Frédéric Dallaire, propriétaire de la ferme La pointe-aux-pommes, en compagnie de ses garçons Mathis et Oli. Bien qu’ils ne soient pas encore prêts à aider leur père dans ses tâches, cela ne saurait tarder. Photo : Charles-Olivier Caron

L’agriculture pour voir ses enfants grandir

POINTE-AUX-OUTARDES — Anciennement pompier à la Société de protection des forêts contre le feu (SOPFEU), Frédéric Dallaire a entrepris en 2012 un changement de carrière radical. Il a totalement réorienté sa vie professionnelle afin de pouvoir concilier travail et famille. Il possède aujourd’hui une terre à deux pas de la cour arrière de sa maison.

C’est en 2012 que Frédéric Dallaire a fait le saut en agriculture. Il souhaitait voir ses enfants grandir et être présent le plus possible dans leur vie. « À la SOPFEU, on pouvait partir travailler 25 jours en ligne, revenir 2 jours en congé et repartir pour un autre 20 jours. Donc, j’ai changé de carrière, car je voulais que mes enfants se souviennent de mon nom », lance-t-il à la blague.

C’est ainsi qu’il a acheté une terre dans le village de Pointe-aux-Outardes, non loin de Baie-Comeau sur la Côte-Nord, et que sa bleuetière de 5,5 ha a vu le jour en 2012. Quant au verger de permaculture, il existe depuis 2016, où cohabitent des fraises, de l’ail et de la gourgane sous les pommiers.

Ce qui fait que Frédéric aime tant son métier, c’est certainement la proximité de son travail par rapport à la maison. Même lorsqu’il doit s’occuper de ses cultures, sa famille n’est jamais bien loin. « C’est intéressant. Les enfants viennent me voir durant la journée. Ils jouent dehors autour de moi. C’est plaisant. C’est une bonne motivation », explique le père de trois jeunes enfants.

Un autre avantage qu’il voit à la vie d’agriculteur est de pouvoir adapter son horaire lorsque c’est possible. « Pendant les récoltes, c’est plus difficile de faire des activités avec les petits, reconnaît-il.

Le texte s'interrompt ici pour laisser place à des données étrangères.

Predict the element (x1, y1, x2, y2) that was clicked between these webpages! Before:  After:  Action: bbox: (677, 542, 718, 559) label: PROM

Mais le reste du temps, s’il fait beau par exemple, je peux jouer avec eux le matin et revenir à mes tâches pendant leur sieste de l’après-midi. »

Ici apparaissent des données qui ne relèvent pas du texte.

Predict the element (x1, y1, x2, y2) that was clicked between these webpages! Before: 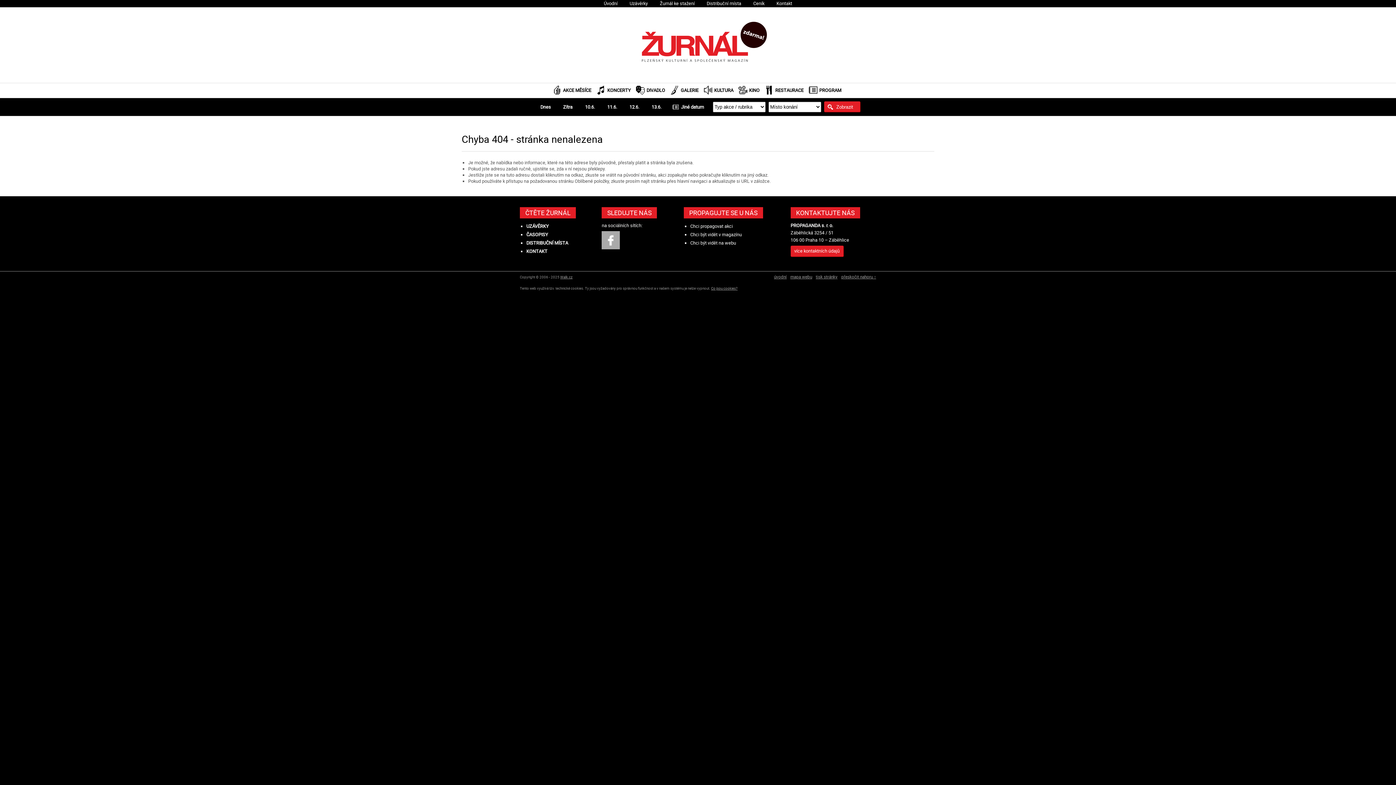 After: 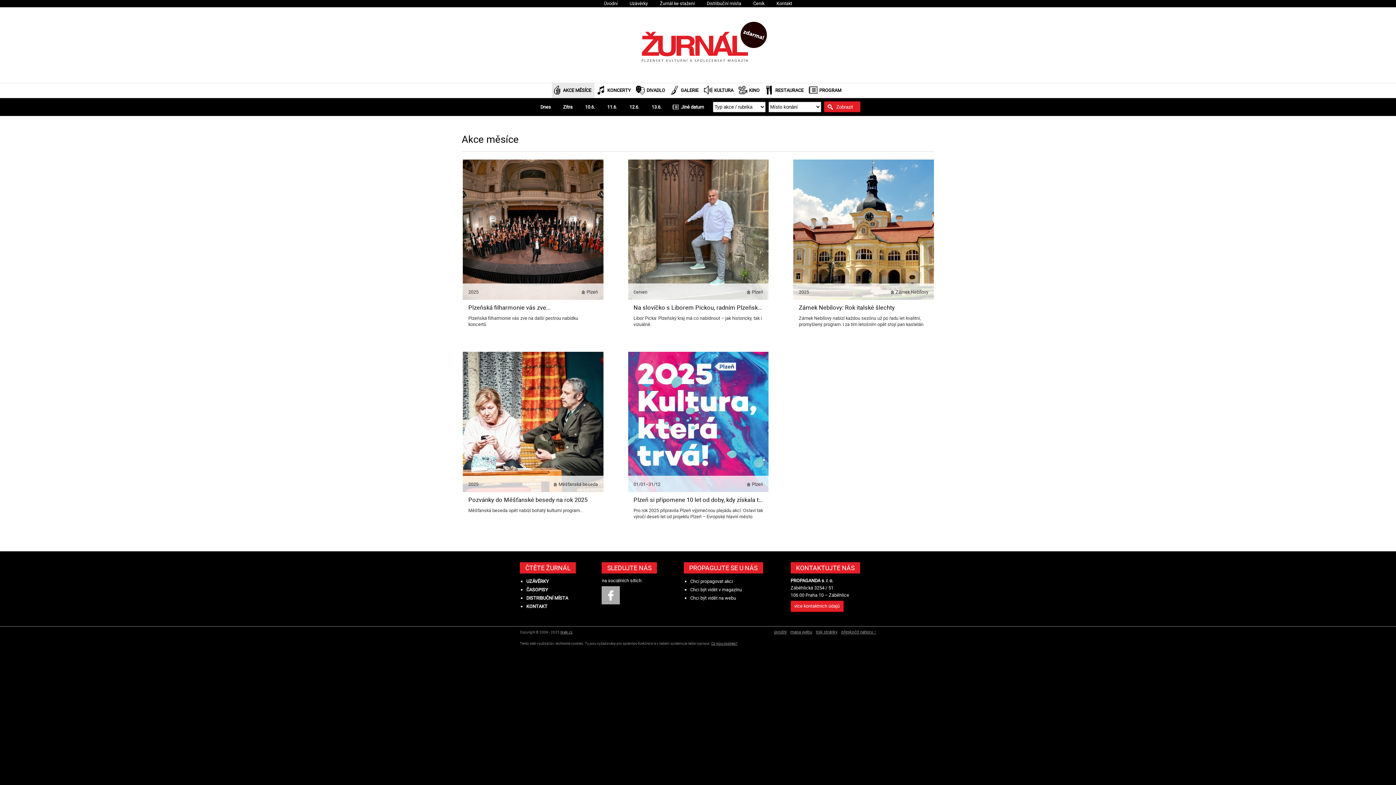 Action: label: AKCE MĚSÍCE bbox: (551, 83, 594, 97)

Frédéric Dallaire espère parvenir à se verser un salaire l’an prochain lorsqu’il ouvrira son verger à l’autocueillette. Photo : Gracieuseté de Frédéric Dallaire

Frédéric Dallaire espère parvenir à se verser un salaire l’an prochain lorsqu’il ouvrira son verger à l’autocueillette. Photo : Gracieuseté de Frédéric Dallaire

Au supermarché

Frédéric n’est pas peu fier que ses fraises, framboises, bleuets et gourganes se vendent au supermarché IGA de Baie-Comeau. « À un moment de l’année, mes fraises et mes framboises se sont même retrouvées dans le frigo à l’entrée de l’épicerie. Je ne peux pas demander mieux », se réjouit-il.

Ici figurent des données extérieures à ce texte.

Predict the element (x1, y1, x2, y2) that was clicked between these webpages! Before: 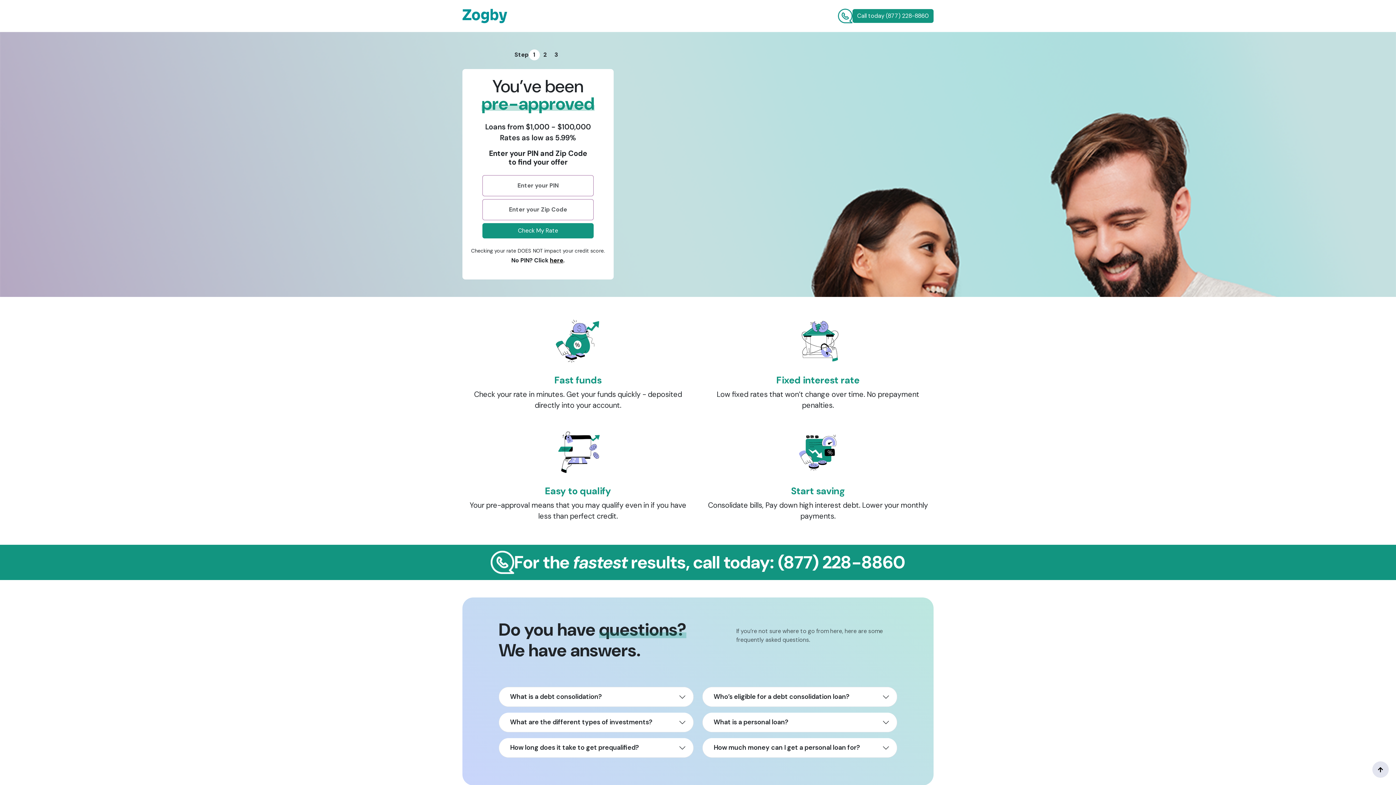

L’agriculteur éprouve également un grand bonheur à écouler ses produits au marché public de Pointe-Aux-Outardes, ouvert une fois par semaine à l’entrée du village. « Les gens arrivent avant l’heure d’ouverture pour avoir nos produits. Ça fait plaisir de voir ça », affirme Frédéric. 

Objectif : rendement

La conjointe de Frédéric, Claudine Tremblay, travaille en tant qu’enseignante, ce qui stabilise les revenus de la famille et permet à ce dernier de se concentrer pleinement sur l’entreprise agricole. En 2020, grâce à la mise en œuvre du volet autocueillette de ses pommes, l’agriculteur croit que ce sera possible de pouvoir enfin se verser un salaire. « Pour l’instant, je ne veux pas agrandir la production. Je veux bien faire ce que je fais déjà. Il faut que ça produise bien et que ça soit rentable, ce qui devrait arriver l’an prochain », espère-t-il.